Итак, на рубеже XX века демиург Яросвет продолжал
одновременную борьбу против старого Жругра и против всех трех
его порождений. Но борьба эта имела целью их обуздание, их
ограничение, а отнюдь не уничтожение всего их рода: как ни
противопоставляли себя уицраор и его детища силам Яросвета и
Синклита, все же они были по-прежнему необходимы: в этом и
заключалась трагедия. Россия не была защищена никакими
океанами, никакими цепями гор от могущественных держав,
сформировавшихся на Западе; их агрессивные уицраоры ждали
только ослабления старого Жругра, чтобы наброситься на него,
кинув в Энрофе против ветшающей государственности России свою
собственную, насквозь военнизированную государственность. В
этих условиях полное обессиление рода Жругров силами Света
означало бы не только открытие ворот Друккарга расе иноземных
игв, но и добровольное сбрасывание с тела России той брони,
которая одна лишь обеспечивала его физическое существование.

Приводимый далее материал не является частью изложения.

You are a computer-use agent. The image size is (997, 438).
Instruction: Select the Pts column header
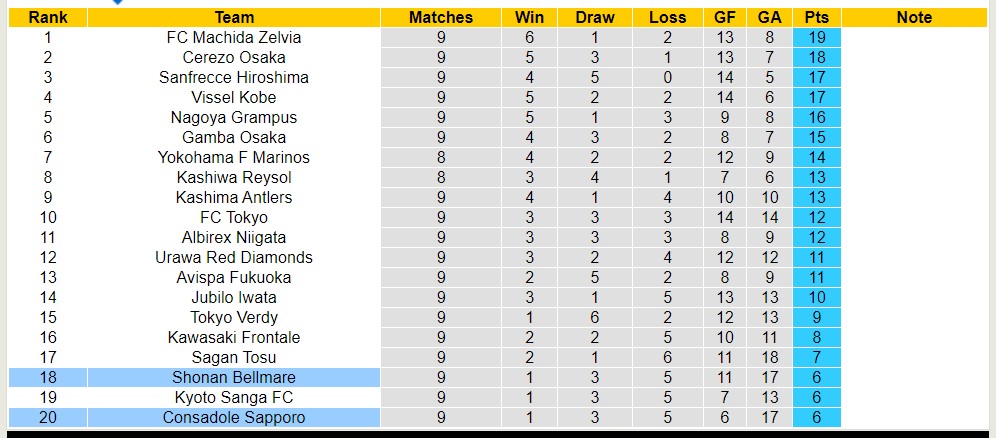(816, 17)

Поэтому вопрос об уничтожении всего рода Жругров все еще не мог
быть поставлен. Не мог быть поставлен даже вопрос о
предпочтении которого-нибудь из жругритов: даже самый хилый из
них одним видом своей пасти мог рассеять любые сомнения
касательно его метаисторических потенций. Только его проекция в
истории, маскирующаяся под либеральную и благообразную
"оппозицию его величества", могла ввести в заблуждение тех, чей
взгляд неспособен проникнуть за плоскость политики и
общественности и кто бессилен понять, что за демагогическими
программами партий, подобных кадетам, таится воинствующий дух
национального империализма, дух колониализма, буржуазный дух
неутолимой жадности, самодовлеющий здравый смысл, пошлость.

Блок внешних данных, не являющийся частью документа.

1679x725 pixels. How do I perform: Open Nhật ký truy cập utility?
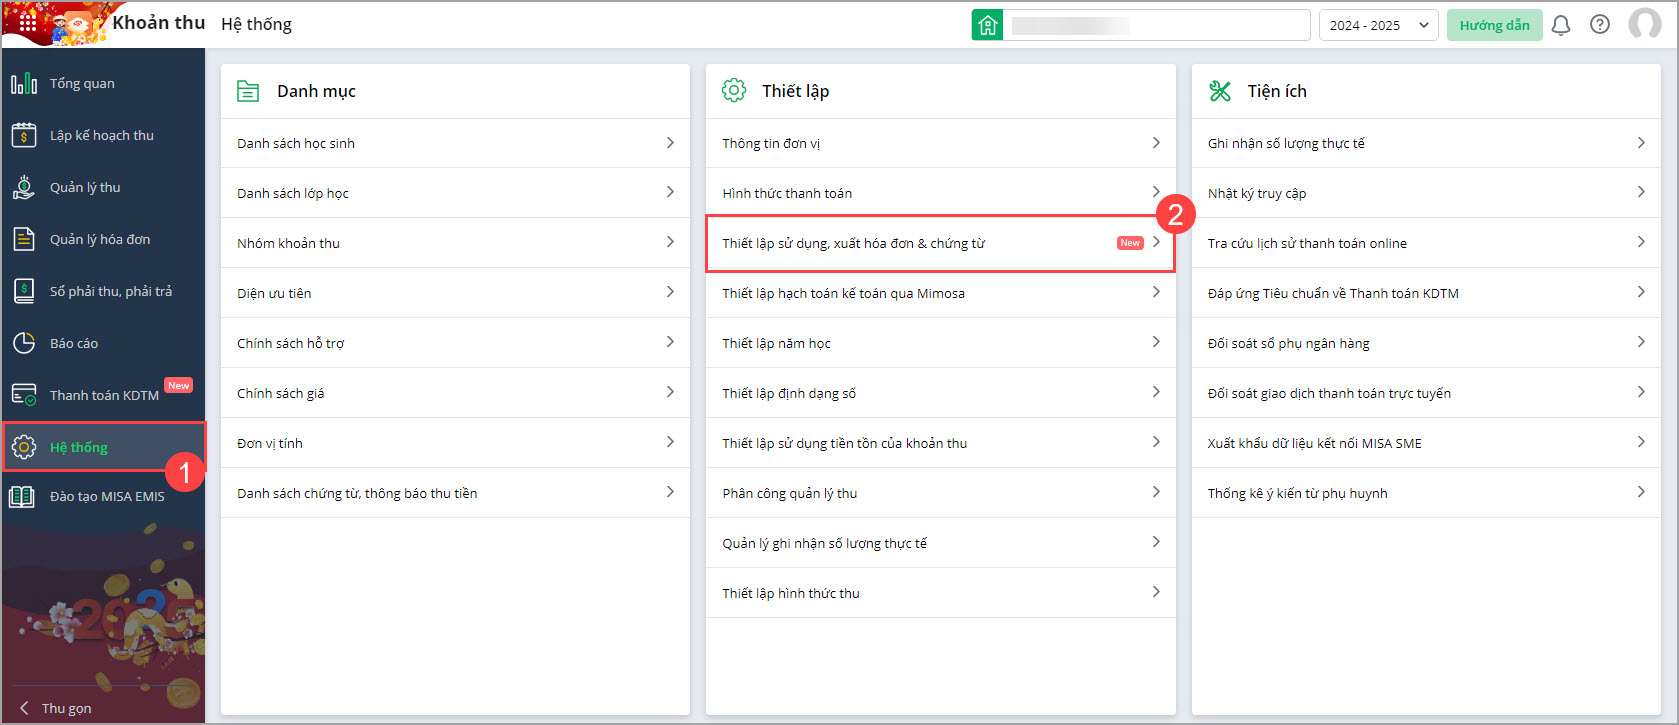click(1256, 193)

Еще большую тревогу мог внушить пока еще самый тихий
жругрит - багровый. Прячась за спинами своих братьев, он лишь
короткими рывками набрасывался иногда на отца, сейчас же
отступая и незаметно пожирая питательную росу, пока старик и
два других исчадия боролись, переплетясь всеми своими
щупальцами. Его лицо было ужасно, но не лишено сатанинского
величия. Голова на длинной шее была гордо закинута назад, а в
темных глазах, наполовину прикрытых суровыми веками и похожих
на опрокинутые полукруги, роились оранжевые точки, придавая им
выражение бурно развивающейся мысли и сверхчеловеческой
хитрости. Естественно, что историческая проекция именно этого
жругрита становилась богаче всех остальных идеологическим
зарядом. Именно она и только она была вооружена
широкообъемлеющей доктриной, универсальной программой и
пониманием исторического момента. И именно багровый жругрит, и
только он, уже создавал себе превосходное человекоорудие:
существо с тяжелым и неутомимым мозгом и таранообразным лбом, с
широким и жадным, инфантильно припухлым ртом и хитрыми,
по-татарски дикими и безжалостными глазами.

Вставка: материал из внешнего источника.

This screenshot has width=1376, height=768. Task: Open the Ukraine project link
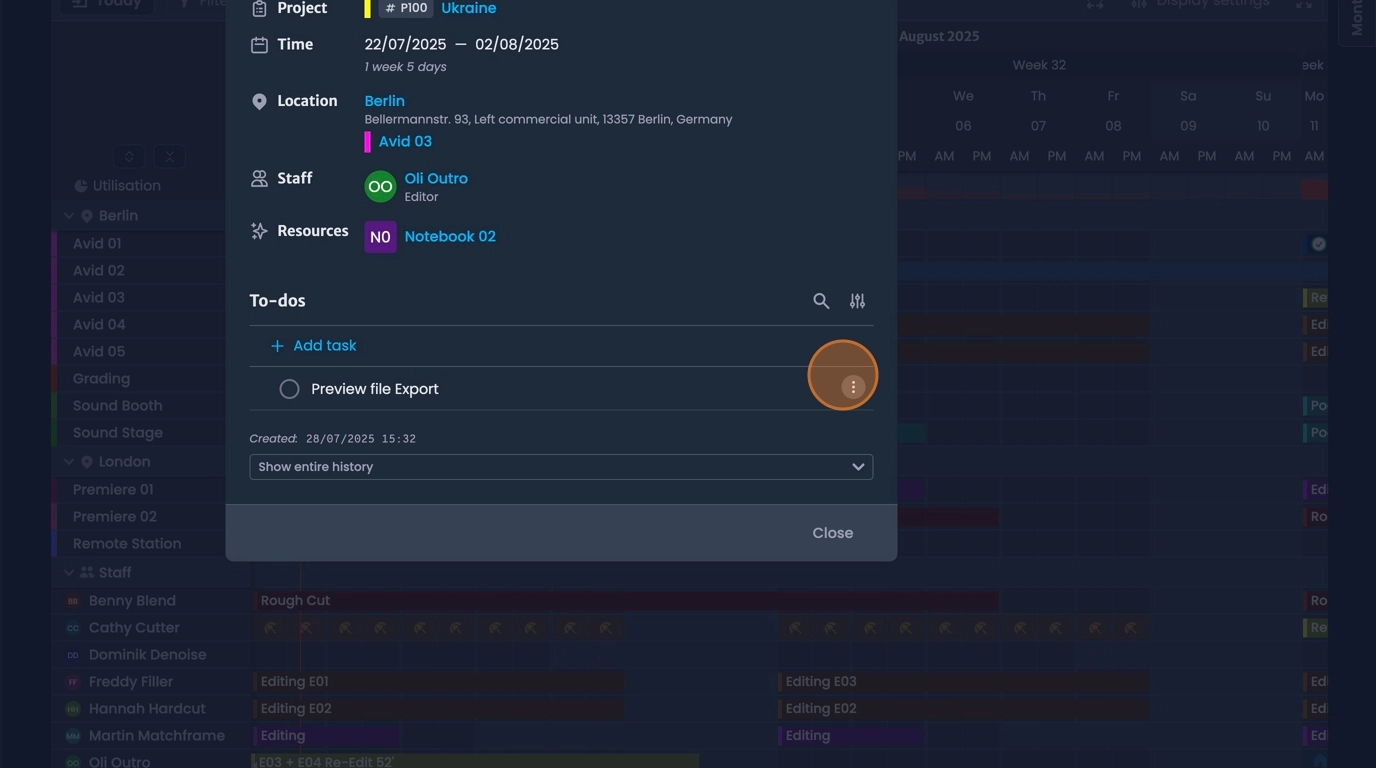coord(468,8)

Я бесконечно далек от мысли затрагивать здесь вопрос о
моральной ответственности отдельных государств за первую
мировую войну. В той или иной мере ответственны все великие
державы: одни - как агрессоры, другие - как провокаторы. Но
если бы меня спросили, который из уицраоров первым напал на
соседа и которая из рас античеловечества первая вторглась в
чужой шрастр, я принужден был бы ответить, что таким
инициатором мировой бойни явился уицраор Германии, обезумевший
от стремительности собственного роста, алчности и зависти,
потерявший правильный глазомер и лишившийся способности трезво
сопоставлять вещи и в своем, и в нашем мире. Но в замыслы
Гагтунгра входило именно это. В его замыслы входило, чтобы
Великий Игва Германии вообразил себя предназначенным к
главенству надо всеми шрастрами, - вообразил, хотя бы эта
иллюзия стоила неисчислимых жертв и даже его собственной
гибели. В этот замысел входила мировая война, как небывалый еще
по величине источник питательного гавваха и как путь к
образованию на развалинах некоторых государств эмбриона новой
социальной формации, которая в далеком будущем могла бы
преобразоваться в ядро абсолютной всемирной тирании. Предвидел
ли уже тогда демонический разум Шаданакара, руины которой
именно из европейских империй станут фундаментом этой новой
формации, или же это стало уясняться ему в ходе событий? Та
идеология, которая по своему интернационализму,
универсальности, наукообразию, доступности, этической
сниженности и согласованности с духом времени, лучше других
подходила для указанных задач, существовала не в одной только
России. И если бы захват ею власти не удался в одной стране, он
мог бы удаться в другой и, как цепная реакция, перекинуться в
государства соседей.
Во всяком случае, развязав первую мировую войну, уицраор и
шрастр Германии сделали свое дело.
Когда враг, ярость которого учетверялась оттого, что ему
приходилось бороться на два фронта, вторгся в Друккарг и
стиснул в железном объятии тело старого Жругра, даже бурый и
бледный жругриты поспешили отцу на помощь. Они уразумели, что
дело идет о существовании самой цитадели Жругров и что если
чужеземный враг захватит эту цитадель, в подземном мире придет
конец всему роду российских уицраоров, а в Энрофе - конец
российскому великодержавию. Только багровый жругрит оказался
зорче: в Друккарге произошла смена Великих Игв, и новый,
усиленно инспирируемый Гагтунгром, раскрыл перед багровым
жругритом такие перспективы в случае гибели старого Жругра, от
которых могла закружиться голова.
А Жругр погибал. Перед лицом исполинской мощи германского
уицраора помощь бледного и бурого оказывалась ничтожной, как
помощь детей взрослому солдату в танковом бою. Тогда они
отбежали в сторону, чтобы, улучив мгновение агонии отца,
вгрызться в его тело и пожрать его сердце, - акт, совершив
который, пожиратель становится преемником погибшего. Полная
неспособность старого демона великодержавия к защите России
уяснилась в этот час самому Яросвету, и его гневный удар
обрушился на цитадель Друккарга. Глыбы ее треснули и расселись,
и эта минута стала великой и потрясающей для всего русского
народа. Треснула и расселась сама имперская государственность,
и сквозь образовавшуюся брешь миллионы человеческих душ увидели
духовным зрением голубое сияние Навны. Они увидели близость
той, чье освобождение будет залогом осуществления
метаисторической миссии русского народа, - путем ко
всечеловеческому братству. Их сознания не могли вместить это
лучезарное видение, но на несколько великих дней вся атмосфера
их существа исполнилась неописуемой радости и опьяняющей веры.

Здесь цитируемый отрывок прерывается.